More formally, objects can be reachable in only two ways:

  1. A distinguished set of objects are assumed to be reachable, these are known as the roots. In a typical system these objects will be the machine registers, the stack, the instruction pointer, the global variables; in other words, everything that a program can reach directly.
  2. Anything referenced from a reachable object is itself reachable. (transitivity)
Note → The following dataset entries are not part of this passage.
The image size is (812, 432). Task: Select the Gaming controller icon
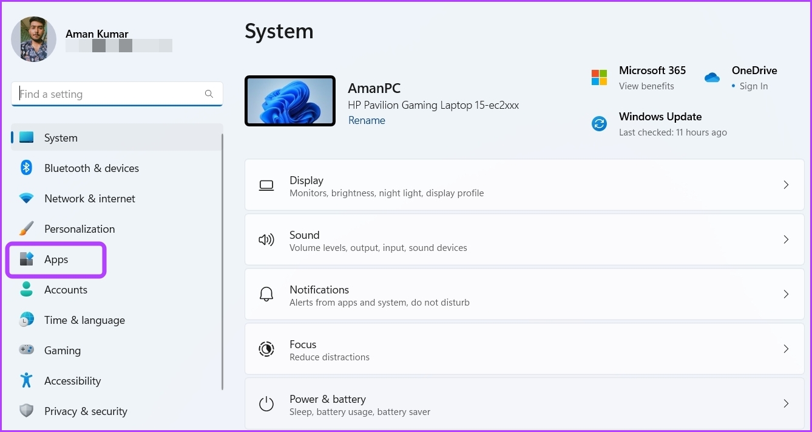(x=26, y=350)
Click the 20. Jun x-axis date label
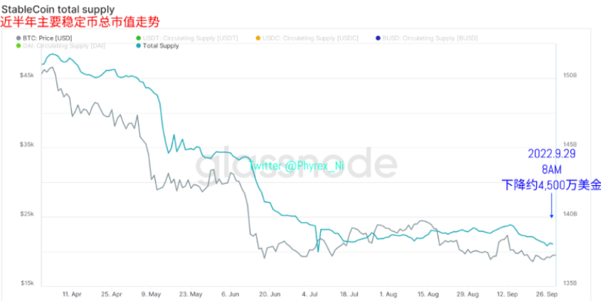This screenshot has width=601, height=301. [270, 294]
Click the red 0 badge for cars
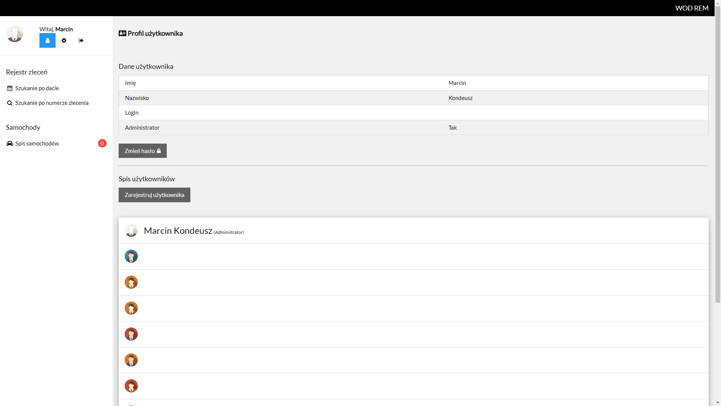Viewport: 721px width, 406px height. click(x=102, y=143)
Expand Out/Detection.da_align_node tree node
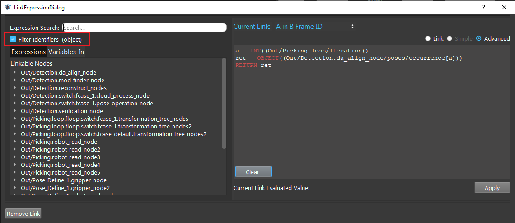Viewport: 515px width, 223px height. tap(15, 72)
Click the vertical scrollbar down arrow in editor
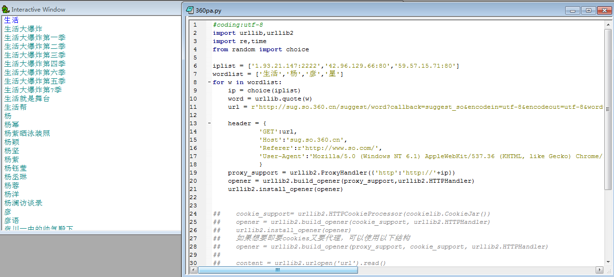This screenshot has height=277, width=614. [x=608, y=262]
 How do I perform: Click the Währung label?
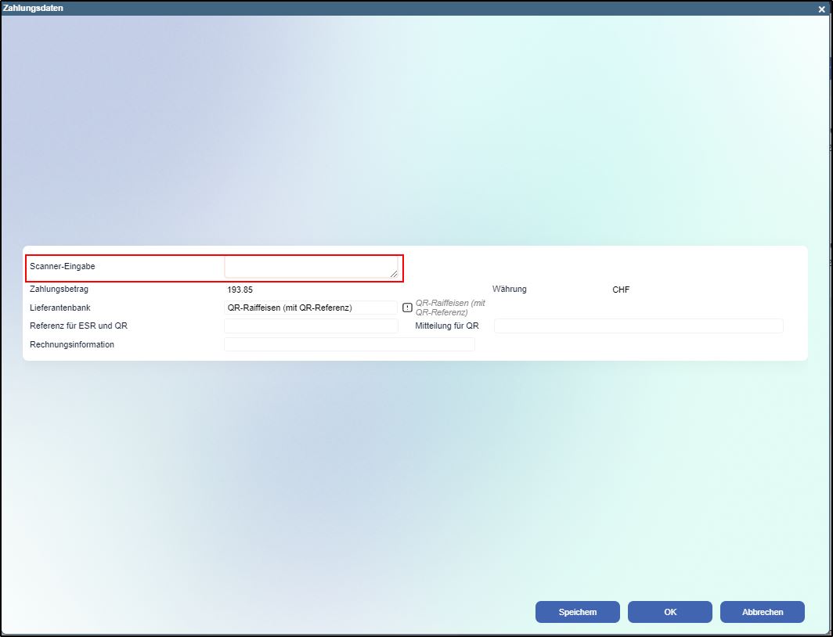510,289
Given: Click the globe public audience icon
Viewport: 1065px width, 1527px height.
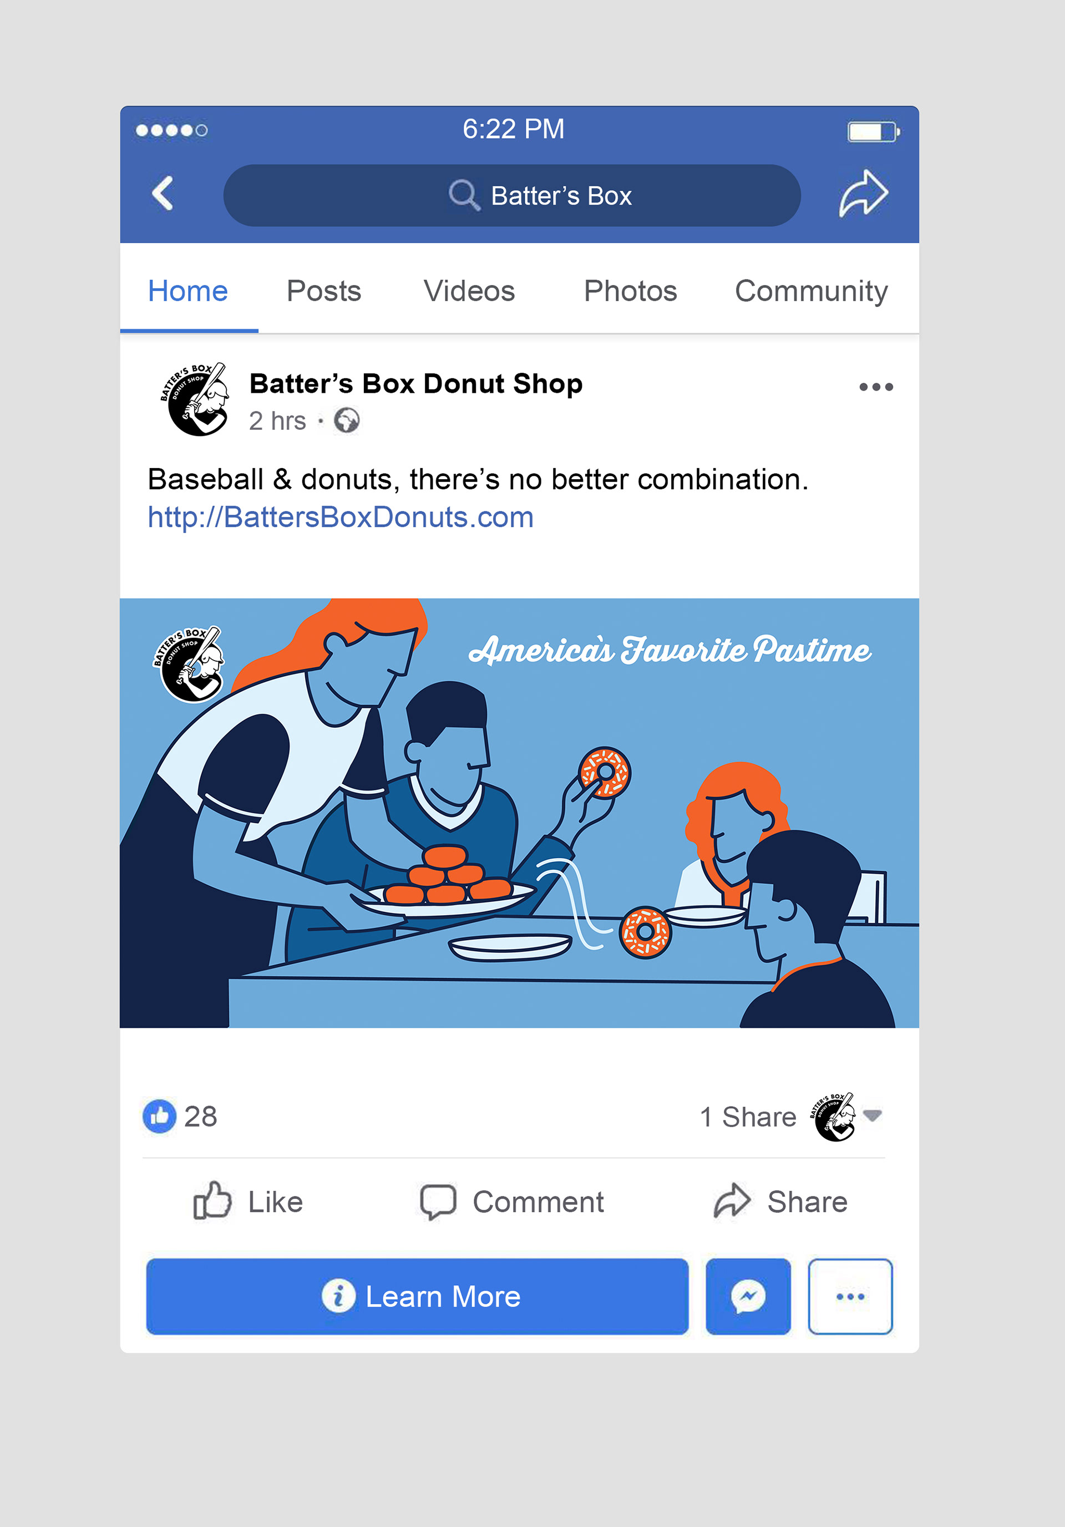Looking at the screenshot, I should coord(347,420).
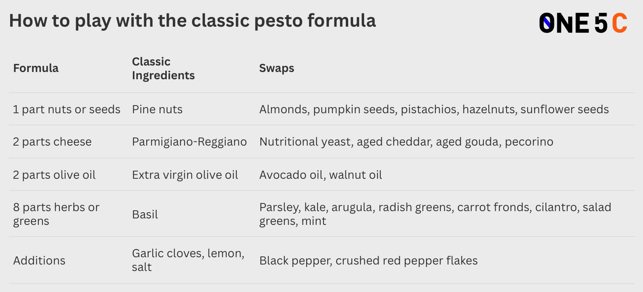This screenshot has width=643, height=292.
Task: Click the blue-striped O in logo
Action: point(547,23)
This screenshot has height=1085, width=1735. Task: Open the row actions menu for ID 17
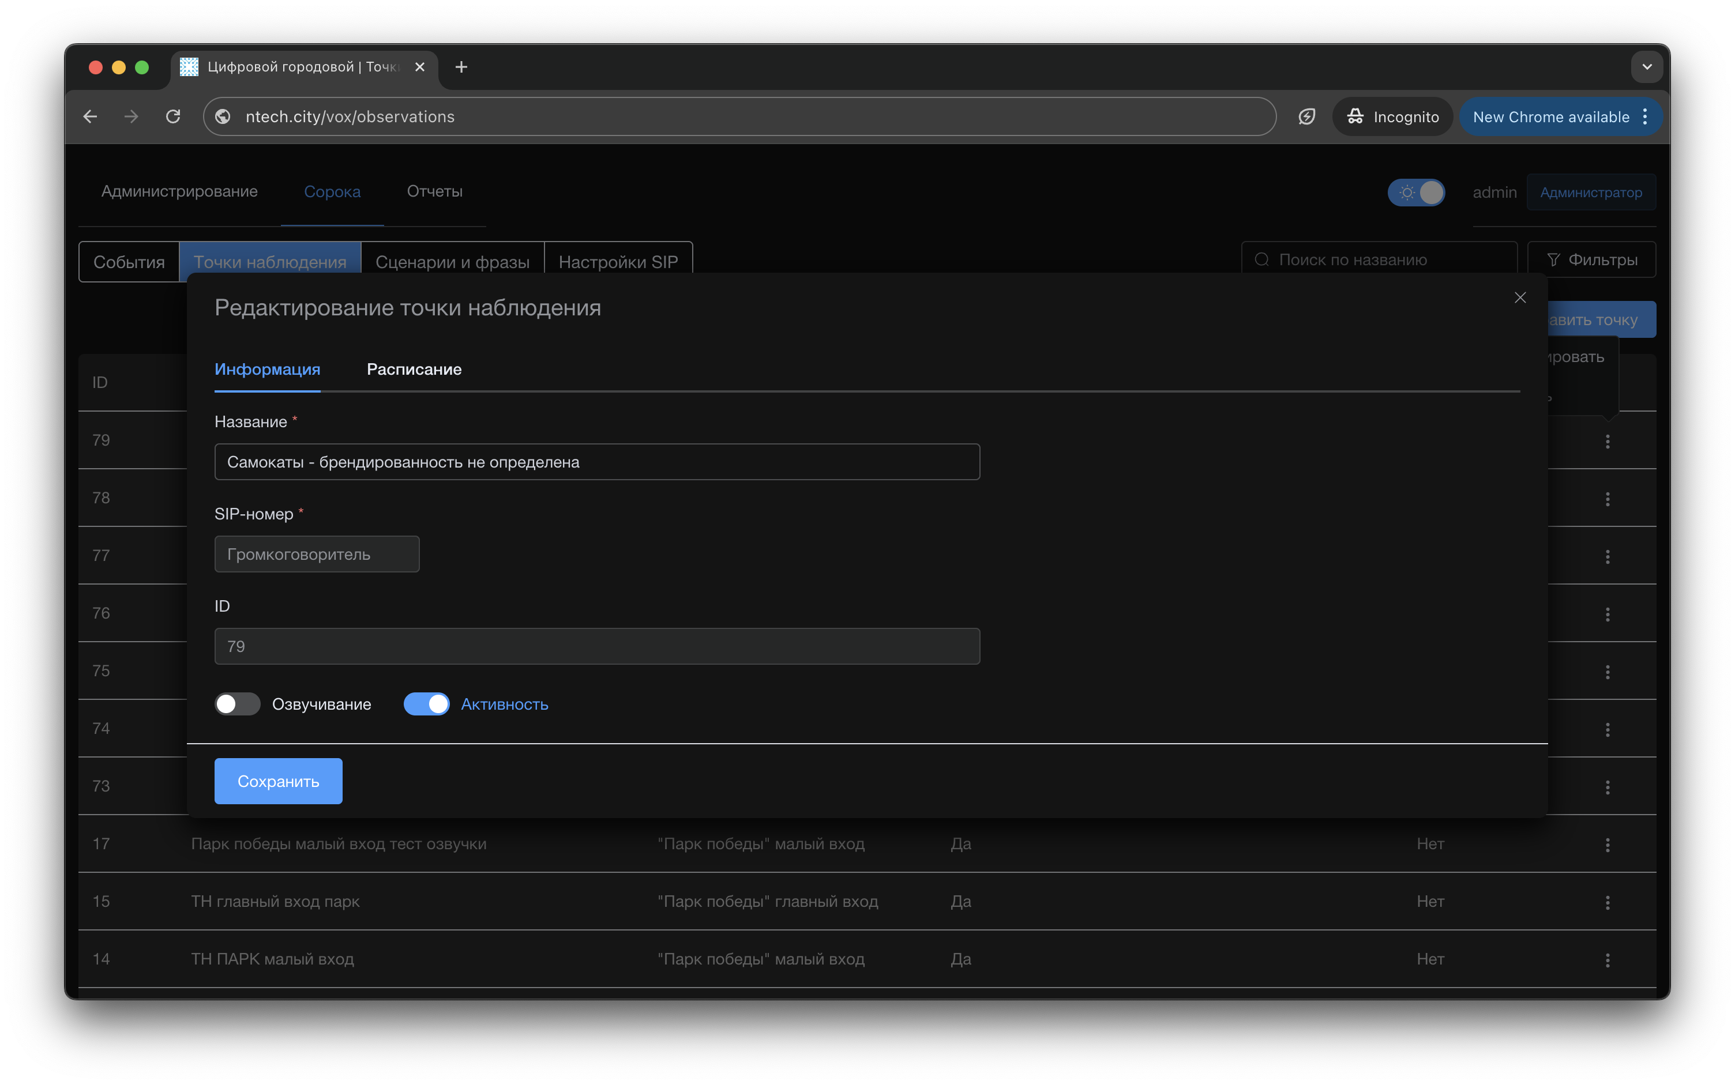(x=1607, y=845)
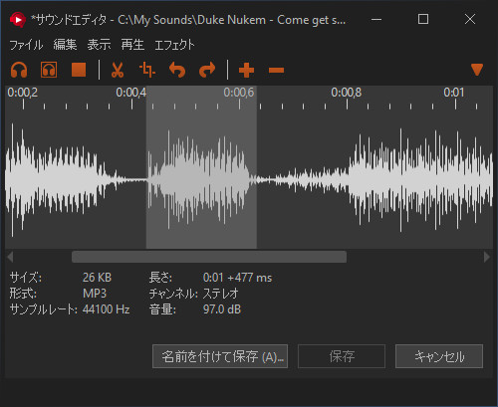Expand the orange triangle toolbar dropdown

coord(477,70)
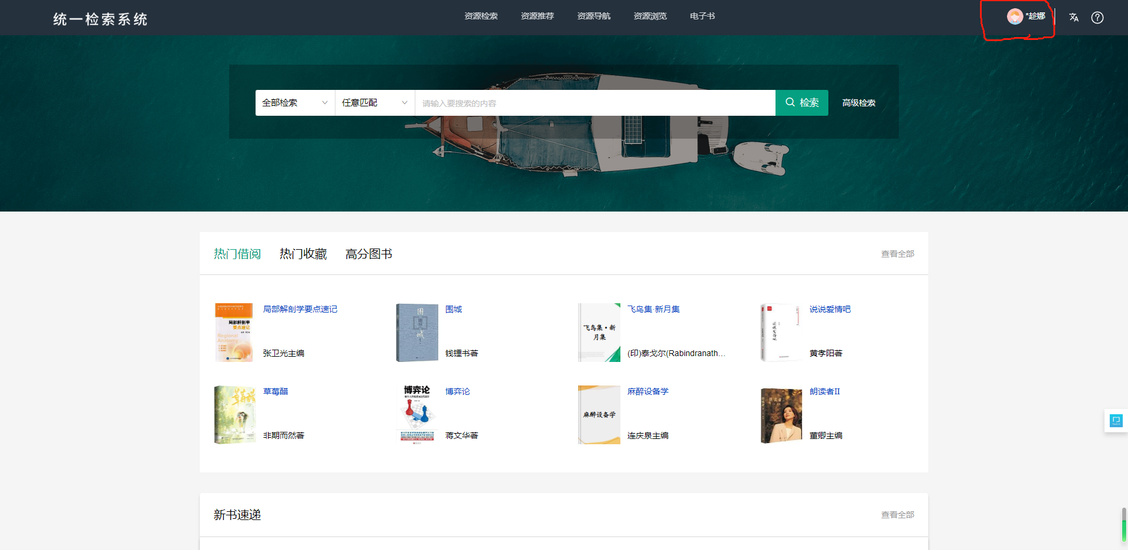Viewport: 1128px width, 550px height.
Task: Switch to the 热门收藏 tab
Action: click(x=303, y=254)
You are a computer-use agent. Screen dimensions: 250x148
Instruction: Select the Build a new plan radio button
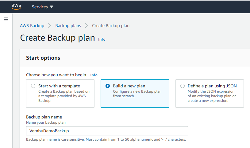click(108, 86)
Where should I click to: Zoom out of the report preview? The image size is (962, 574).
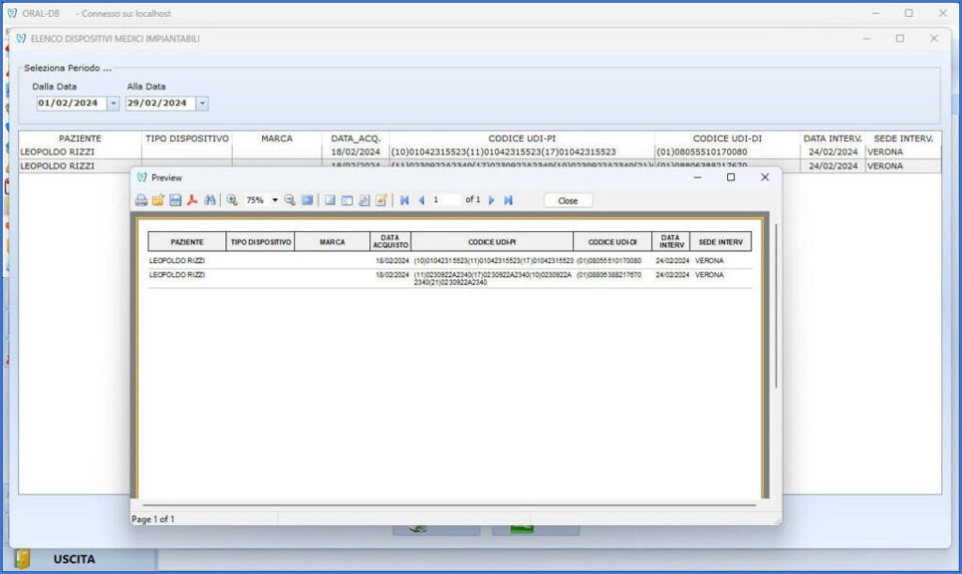(x=290, y=200)
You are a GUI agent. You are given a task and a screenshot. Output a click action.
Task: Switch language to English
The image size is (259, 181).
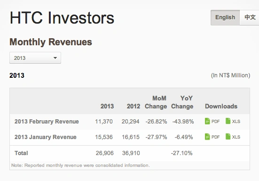(x=225, y=17)
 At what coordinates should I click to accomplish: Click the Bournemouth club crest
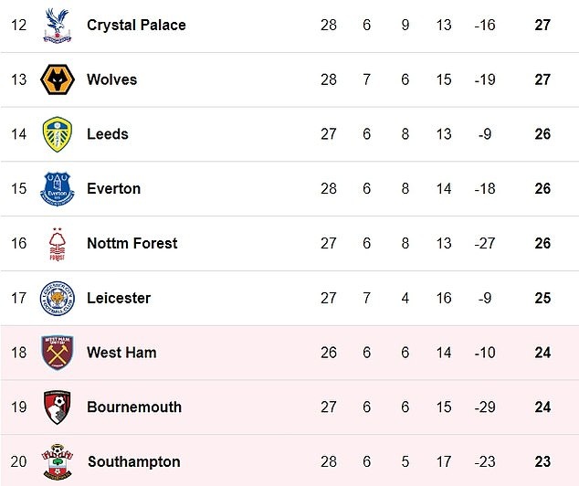(58, 407)
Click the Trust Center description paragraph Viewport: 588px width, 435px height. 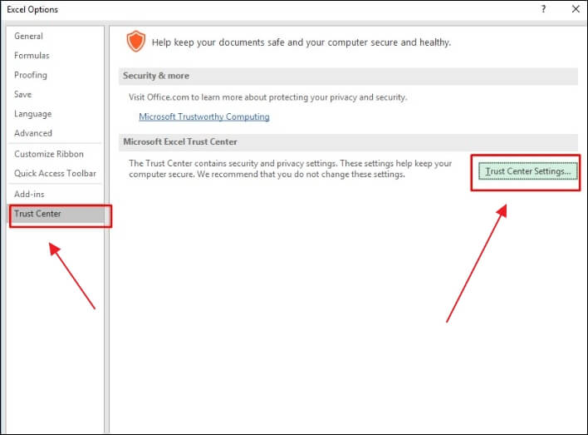(291, 169)
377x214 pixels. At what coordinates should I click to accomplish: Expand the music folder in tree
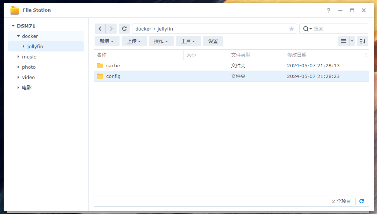(18, 57)
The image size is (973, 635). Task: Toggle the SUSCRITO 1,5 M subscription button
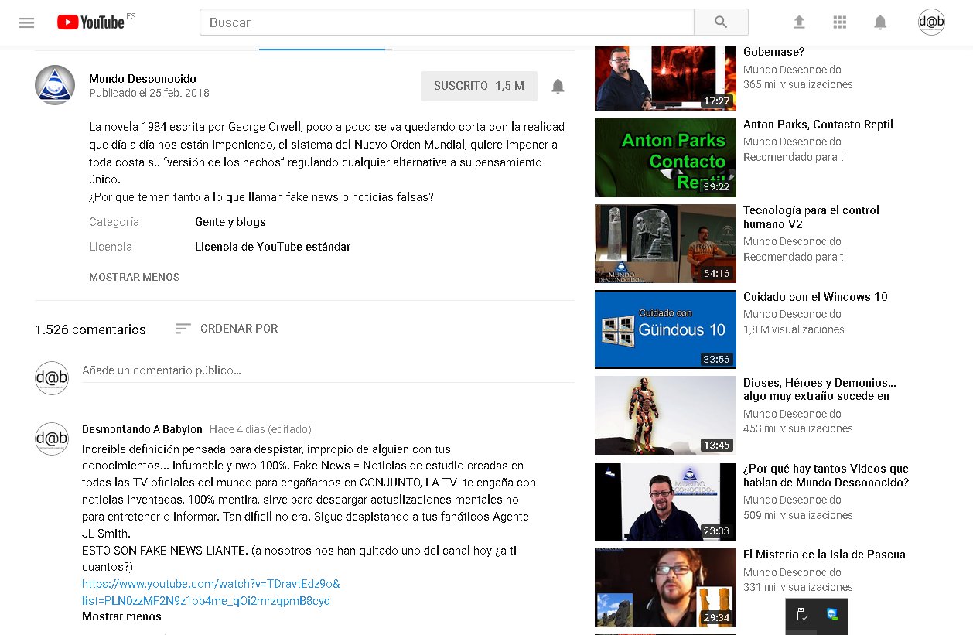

Informally, a reachable object is one that the program could get to by starting at an object it can reach directly, and then following a chain of pointer references.

1.2 Basic algorithm

Tracing garbage collectors perform garbage collection cycles. A cycle is started when the collector decides (or is notified) that it needs to reclaim storage, which in particular happens when the system is low on memory. A cycle consists of the following steps:

  1. Create initial white, grey, and black sets; these sets will be used to maintain progress during the cycle. Initially the black set is empty, the grey set consists of specially denoted objects known as the "roots" and possibly some additional objects chosen according to the particular algorithm used, and the white set is everything else. At any time in the algorithm a particular object will be in exactly one of the three sets. The set of white objects can be thought of as the set of objects that we are trying to reclaim the storage for; in the course of the cycle the algorithm will remove many objects from the white set, leaving behind a set of objects that it can reclaim the storage for.
  2. (This step is repeated until there are no objects in the grey set.) Pick an object from the grey set. Move all the white objects that are referenced (reachable in one step of following pointers) from the selected object into the grey set. Move the selected object from the grey set to the black set.
  3. When there are no more objects in the grey set, then all the objects remaining in the white set are not reachable and the storage occupied by them can be reclaimed.

The tricolour invariant is an important property of the objects and their colours. It is simply this:

No black object points directly to a white object.

Notice that the algorithm above preserves the tricolour invariant. The initial partition has no black objects, so the invariant trivially holds. Subsequently whenever an object is made black any white objects that it references are made grey, ensuring that the invariant remains true. When the last step of the algorithm is reached, because the tricolour invariant holds, none of the objects in the black set point to any of the objects in the white set (and there are no grey objects) so the white objects must be unreachable from the roots, and the system calls their finalisers and frees their storage.

Some variations on the algorithm do not preserve the tricolour invariant but they use a modified form for which all the important properties hold.